Senior Harrison Shih walks up to the first hole at the Princeton Invitational and immediately focuses in on the ball and his target. He takes two practice swings, steps up to the tee, and pulls the trigger.
Shih's pre-shot routine projects an air of calm and is elegantly simple, made possible by hours of preparation that begin days in advance of a tournament alongside men's golf head coach Rich Mueller.
Mueller, a five-time Ivy champion as head coach of Columbia (four with the men, one with the women), starts with a historical analysis of the course, looking at the easiest and hardest holes relative to par.
"Essentially you're trying to moneyball it, you're trying to be aggressive where you want to be and conservative or really just smarter on the holes where you're seeing it's more difficult," Mueller said. "You're only competing for fractions—that is the big thing that you have to understand."

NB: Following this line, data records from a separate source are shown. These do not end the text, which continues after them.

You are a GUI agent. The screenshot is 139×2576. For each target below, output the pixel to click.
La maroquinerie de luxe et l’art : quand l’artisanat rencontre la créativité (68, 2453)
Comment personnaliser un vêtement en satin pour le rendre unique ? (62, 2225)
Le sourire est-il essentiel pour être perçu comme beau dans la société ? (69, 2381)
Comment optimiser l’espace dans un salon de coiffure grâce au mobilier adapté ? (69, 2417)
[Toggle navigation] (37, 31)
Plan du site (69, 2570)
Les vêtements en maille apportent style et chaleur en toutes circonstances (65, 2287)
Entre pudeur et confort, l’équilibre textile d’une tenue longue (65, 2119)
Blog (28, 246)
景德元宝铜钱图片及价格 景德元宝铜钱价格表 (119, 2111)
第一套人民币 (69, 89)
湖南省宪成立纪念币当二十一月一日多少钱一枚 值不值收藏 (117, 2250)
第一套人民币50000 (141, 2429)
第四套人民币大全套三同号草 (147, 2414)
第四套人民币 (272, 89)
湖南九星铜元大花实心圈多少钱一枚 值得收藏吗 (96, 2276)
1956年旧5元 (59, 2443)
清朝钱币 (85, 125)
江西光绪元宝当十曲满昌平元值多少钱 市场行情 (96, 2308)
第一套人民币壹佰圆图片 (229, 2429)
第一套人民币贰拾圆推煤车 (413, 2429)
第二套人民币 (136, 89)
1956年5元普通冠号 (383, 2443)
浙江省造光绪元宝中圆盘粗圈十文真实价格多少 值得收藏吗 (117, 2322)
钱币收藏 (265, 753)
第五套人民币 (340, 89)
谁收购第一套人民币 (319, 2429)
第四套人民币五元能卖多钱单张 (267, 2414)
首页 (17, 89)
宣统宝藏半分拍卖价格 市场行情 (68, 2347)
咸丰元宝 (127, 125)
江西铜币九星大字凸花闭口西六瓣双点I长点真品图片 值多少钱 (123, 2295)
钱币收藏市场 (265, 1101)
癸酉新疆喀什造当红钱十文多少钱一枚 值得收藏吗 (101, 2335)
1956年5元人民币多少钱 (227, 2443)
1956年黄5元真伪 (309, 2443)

Mueller's unique approach is possible thanks in part to Columbia Business School professor Mark Broadie, who released a book in 2014 that turned the game of golf on its head. Broadie created a mathematical model to quantify a golfer's performance on each shot relative to the average competitor, which the men's golf team adopted this fall.
"We entered shots, specifically the distance and where you end up," junior Mert Selamet said of the system. "And it basically tells you this is what your strengths and weaknesses are, so it gives you feedback."
Tj Givens and Avery Ponce/ Staff Designers
After the team spent the last semester recording the data of each player, Mueller began to integrate new insights from Broadie's program into the squad's preparation this spring.
"At first I was a little skeptical of having to worry about all these numbers on the golf course," Shih said. "But Professor Broadie and Coach have done an unbelievable job of making sure that at the end of the day you're still thinking of feel and not getting caught up in tenths of a shot."
Mueller's key to a game plan is to work backwards. The pin placement dictates the optimal landing spot in the fairway, which in turn determines the ideal distance and direction off the tee. By then accounting for a player's strengths and weaknesses, calculated by Broadie's system, Mueller can suggest either an aggressive or a conservative approach to each shot.
"You want to know where the out of bounds is, you want to know how far a guy hits it, his shot dispersion, how far left and how far right you hit it, and if you know all of those things with a fair bit of certainty it tells you where to aim, where to hit, and the whole thing just becomes a math equation," Mueller explained.
But even with the addition of the database, the Lions still know that the math has its limits. Before the start of each tournament the team uses a practice round to adjust for the course conditions, including wind, fairway firmness, and green speed.
Shih added that he uses the practice round to refine his preparation for various hypothetical scenarios by taking note of significant changes in elevation on a green and the bunkers surrounding it, as well as safe bail out spaces in case he mishits the ball.
"By making a note of all that in my yardage book, it allows me to hit a shot during the tournament with confidence, knowing that I've basically pre-planned all my shots the day before," Shih said.
At that point, having already accounted for the fractions of strokes to be gained all over the course, Shih—and the rest of the squad—focus in on the execution.
"I try to keep my mind as clear as possible," Selamet shared. "Especially on shots that really require accuracy, like if there is hazard left, hazard right, I really try not to think about that and really just try to make a good swing, making sure that there isn't a thought in my head that 'make sure you don't go left or right.'"
And the combination of a clear head and the right game plan shows in the results. Already this spring the Light Blue have set a team record for a 54-hole tournament score, when they shot 10 under par enroute to a 11th place finish at the Desert Shootout.
With each tournament this spring the Lions have collected more data on their game, allowing them to hone in on their strengths and weaknesses prior to the Ivy League Championship.
"It's coming together, it's taking some time, and it takes some trust, but it's evolving," Mueller said.